The Court considered the eluding incident and D.C.’s threats to staff at the mental health facility too distant in time to meet the dangerousness standard. Readers interested in the nuances of Chapter 51 will want to review the Court’s discussion of the “recency definition” contained in Wis. Stat. § 51.20(1)(am), which establishes for cases where a criminal case is converted to a civil commitment proceeding that a person’s acts during or subsequent to the time of the offense shall be deemed recent for assessing dangerousness. (¶¶ 26-36).

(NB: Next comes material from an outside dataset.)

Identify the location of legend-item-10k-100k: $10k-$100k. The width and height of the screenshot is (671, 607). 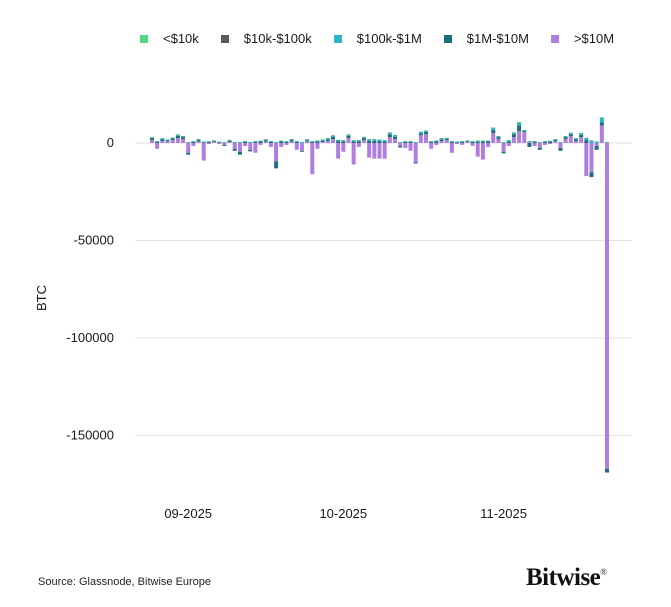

Suffice to say the COA concluded the recency definition does not require “a court to engage in the fiction of treating factually distant events as if they had in fact occurred in the immediate past” because the “command is that the inquiry in a mental commitment proceeding must always be on whether the person is currently dangerous.” (¶ 35).
As for the fifth standard for dangerousness, the COA concluded the County did not meet its burden to show there was a substantial probability that D.C. needs care or treatment to prevent further disability or deterioration because the psychiatrist was “entirely noncommittal” whether he would deteriorate absent commitment. (¶ 38). Nor did the COA find that D.C. would suffer severe mental, emotional, or physical harm if he is not treated as required for commitment under § 51.20(1)(a)2.e. Although the psychiatrist testified that D.C.’s “nutrition would compromise” if he is not treated, his finding was based on the isolated incident of D.C. missing some meals while he was institutionalized and there was no evidence that he was currently underweight or “nutritionally compromised.” (¶ 40).
Finally, the COA concluded the evidence at the extension hearing was insufficient to continue D.C.’s commitment. The Court considered the psychologist’s testimony that D.C. lacked “volition” and the ability to problem solve “generic statements that could mean many things, some meeting the standard and some not meeting it.” (¶ 41). More concrete evidence, such as “specific examples of D.C. having trouble fulfilling basic needs, or an explanation as to how D.C.’s alleged lack of ‘volition’ was likely to cause him serious mental, physical, or emotional harm,” was necessary to meet the County’s burden. (¶ 41).